# GOAL OF THE EXERCISE
Write the next few sentences of the article below about Tom Odell's album Wrong Crowd, picking up after its final sentence.

# EXTRACT TO READ
Studio album by Tom Odell
- Released: 10 June 2016
- Genre: Indie pop; indietronica;
- Length: 47:03
- Label: RCA
- Producer: Tom Odell; Jim Abbiss; Inflo;

Tom Odell chronology
| Long Way Down (2013) | Wrong Crowd (2016) | Spending All My Christmas with You (2016) |

Tom Odell studio album chronology
| Long Way Down (2013) | Wrong Crowd (2016) | Jubilee Road (2018) |

Singles from Wrong Crowd
- "Wrong Crowd" Released: 4 April 2016; "Magnetised" Released: 15 April 2016; "Here I Am" Released: 20 May 2016; "Concrete" Released: 7 June 2016; "Silhouette" Released: 9 December 2016;

= Wrong Crowd =

Wrong Crowd is the second studio album by British singer-songwriter Tom Odell. It was released on 10 June 2016. Odell's first major release since his 2013 debut, Long Way Down, achieved international success, it was also his first album released via RCA Records.

# MATERIAL

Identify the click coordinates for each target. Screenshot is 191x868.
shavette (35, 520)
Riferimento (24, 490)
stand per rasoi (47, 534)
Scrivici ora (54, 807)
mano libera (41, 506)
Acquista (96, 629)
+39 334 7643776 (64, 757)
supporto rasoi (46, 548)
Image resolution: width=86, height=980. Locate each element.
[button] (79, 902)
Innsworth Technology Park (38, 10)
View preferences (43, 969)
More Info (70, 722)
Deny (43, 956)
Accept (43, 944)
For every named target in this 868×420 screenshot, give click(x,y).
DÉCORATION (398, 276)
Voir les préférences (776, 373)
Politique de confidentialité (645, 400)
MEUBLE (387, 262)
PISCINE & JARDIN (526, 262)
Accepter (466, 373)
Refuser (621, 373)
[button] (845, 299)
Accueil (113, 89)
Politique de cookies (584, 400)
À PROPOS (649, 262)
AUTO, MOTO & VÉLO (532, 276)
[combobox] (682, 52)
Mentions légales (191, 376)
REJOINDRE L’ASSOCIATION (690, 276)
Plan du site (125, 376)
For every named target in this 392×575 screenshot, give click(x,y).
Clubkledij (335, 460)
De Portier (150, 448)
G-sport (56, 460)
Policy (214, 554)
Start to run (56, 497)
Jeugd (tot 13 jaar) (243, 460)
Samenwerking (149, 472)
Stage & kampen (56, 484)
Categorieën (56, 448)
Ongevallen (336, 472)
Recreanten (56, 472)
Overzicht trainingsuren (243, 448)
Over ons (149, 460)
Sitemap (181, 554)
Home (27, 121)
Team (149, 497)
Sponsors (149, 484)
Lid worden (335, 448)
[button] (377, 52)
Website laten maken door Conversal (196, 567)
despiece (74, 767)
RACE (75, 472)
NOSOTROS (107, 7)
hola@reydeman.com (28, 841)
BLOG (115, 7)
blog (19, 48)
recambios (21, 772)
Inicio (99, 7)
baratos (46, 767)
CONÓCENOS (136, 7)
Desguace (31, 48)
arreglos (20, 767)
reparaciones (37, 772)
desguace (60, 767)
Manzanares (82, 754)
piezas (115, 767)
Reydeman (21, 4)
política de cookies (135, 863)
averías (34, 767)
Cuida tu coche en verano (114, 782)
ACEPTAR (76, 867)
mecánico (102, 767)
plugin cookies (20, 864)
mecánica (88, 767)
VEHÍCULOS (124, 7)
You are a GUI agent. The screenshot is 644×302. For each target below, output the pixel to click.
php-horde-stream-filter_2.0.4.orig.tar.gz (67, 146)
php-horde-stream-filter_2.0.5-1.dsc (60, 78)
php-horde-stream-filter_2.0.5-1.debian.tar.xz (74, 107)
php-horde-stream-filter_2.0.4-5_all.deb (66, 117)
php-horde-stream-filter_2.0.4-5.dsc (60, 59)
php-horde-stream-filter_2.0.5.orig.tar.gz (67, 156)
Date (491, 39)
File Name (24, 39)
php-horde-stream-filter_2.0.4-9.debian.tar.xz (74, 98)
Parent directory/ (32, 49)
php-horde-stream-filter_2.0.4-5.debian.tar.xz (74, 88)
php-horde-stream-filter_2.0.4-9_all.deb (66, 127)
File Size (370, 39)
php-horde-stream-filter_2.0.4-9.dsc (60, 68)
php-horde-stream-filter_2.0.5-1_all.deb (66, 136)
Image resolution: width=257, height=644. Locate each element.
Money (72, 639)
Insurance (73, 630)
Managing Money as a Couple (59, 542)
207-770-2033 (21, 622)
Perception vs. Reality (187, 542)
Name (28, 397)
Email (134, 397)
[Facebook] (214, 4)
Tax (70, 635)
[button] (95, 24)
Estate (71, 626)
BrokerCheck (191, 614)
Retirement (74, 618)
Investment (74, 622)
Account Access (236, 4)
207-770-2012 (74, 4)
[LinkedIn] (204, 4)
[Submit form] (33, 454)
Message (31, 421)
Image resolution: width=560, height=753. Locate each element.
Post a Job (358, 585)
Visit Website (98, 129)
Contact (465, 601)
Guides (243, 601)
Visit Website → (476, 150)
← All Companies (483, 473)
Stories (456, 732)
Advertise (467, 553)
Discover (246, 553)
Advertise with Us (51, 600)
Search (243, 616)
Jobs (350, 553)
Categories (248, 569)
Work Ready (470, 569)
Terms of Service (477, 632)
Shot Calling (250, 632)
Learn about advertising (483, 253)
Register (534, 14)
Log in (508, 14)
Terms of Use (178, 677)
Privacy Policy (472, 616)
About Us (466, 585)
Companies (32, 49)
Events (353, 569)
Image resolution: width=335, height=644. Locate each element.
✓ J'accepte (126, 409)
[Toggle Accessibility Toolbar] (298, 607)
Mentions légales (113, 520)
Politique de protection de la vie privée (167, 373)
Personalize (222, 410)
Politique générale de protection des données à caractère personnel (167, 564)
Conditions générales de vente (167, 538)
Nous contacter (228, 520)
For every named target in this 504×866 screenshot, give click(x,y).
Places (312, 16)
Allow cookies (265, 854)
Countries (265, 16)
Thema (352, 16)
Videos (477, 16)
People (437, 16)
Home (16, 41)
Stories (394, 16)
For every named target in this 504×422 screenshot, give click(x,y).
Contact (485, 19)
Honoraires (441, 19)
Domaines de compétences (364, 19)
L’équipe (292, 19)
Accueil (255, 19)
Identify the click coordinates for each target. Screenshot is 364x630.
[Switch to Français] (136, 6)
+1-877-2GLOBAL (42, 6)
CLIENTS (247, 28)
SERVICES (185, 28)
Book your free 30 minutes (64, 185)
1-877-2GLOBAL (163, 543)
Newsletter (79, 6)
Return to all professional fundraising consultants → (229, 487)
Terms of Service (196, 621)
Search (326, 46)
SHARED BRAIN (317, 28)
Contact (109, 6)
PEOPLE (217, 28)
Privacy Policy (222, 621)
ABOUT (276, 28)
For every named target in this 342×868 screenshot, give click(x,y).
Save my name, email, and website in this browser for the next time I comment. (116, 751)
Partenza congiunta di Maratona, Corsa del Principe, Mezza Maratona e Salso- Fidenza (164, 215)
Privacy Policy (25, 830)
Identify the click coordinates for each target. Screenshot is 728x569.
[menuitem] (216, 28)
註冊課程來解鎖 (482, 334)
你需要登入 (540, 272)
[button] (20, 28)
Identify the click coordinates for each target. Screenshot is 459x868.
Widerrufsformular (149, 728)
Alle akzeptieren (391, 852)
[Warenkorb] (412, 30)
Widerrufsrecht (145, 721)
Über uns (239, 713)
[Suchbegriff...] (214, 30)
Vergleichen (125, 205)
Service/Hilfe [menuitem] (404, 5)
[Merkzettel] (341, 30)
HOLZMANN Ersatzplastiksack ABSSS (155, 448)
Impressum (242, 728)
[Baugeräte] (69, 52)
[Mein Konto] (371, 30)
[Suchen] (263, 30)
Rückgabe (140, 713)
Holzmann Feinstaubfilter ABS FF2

# OUTPUT FOR THIS EXERCISE
==Background==
The album was announced on 4 April 2016, along with the release of its lead single, "Wrong Crowd". Odell also released a music video for the song on the same date, in addition to the announcement of a new tour. The album, released on 10 June 2016, was co-produced by Odell alongside Jim Abbiss, who has previously worked with artists like Arctic Monkeys, Kasabian and Adele. Regarding the concept and production of the new album, Odell said,I wanted the songs to sound big and dramatic; big strings and melodies emphasizing the songs further – rich in musicality and holding nothing back. The album follows a narrative of a man held at ransom by his childhood, yearning for it, yearning for nature- a desire for innocence in this perverse world in which he now lives. It’s a fictional story but the emotions and feelings are obviously ones I have felt – though the stories are elaborated and exaggerated. I wanted to create a world with a heightened sense of reality.

== Promotion ==
On 4 April 2016, Odell announced that he would go on tour and perform a series of intimate shows at venues across Europe and the United States in support of the album. Tickets for his shows, titled the No Bad Days Tour, completely sold out.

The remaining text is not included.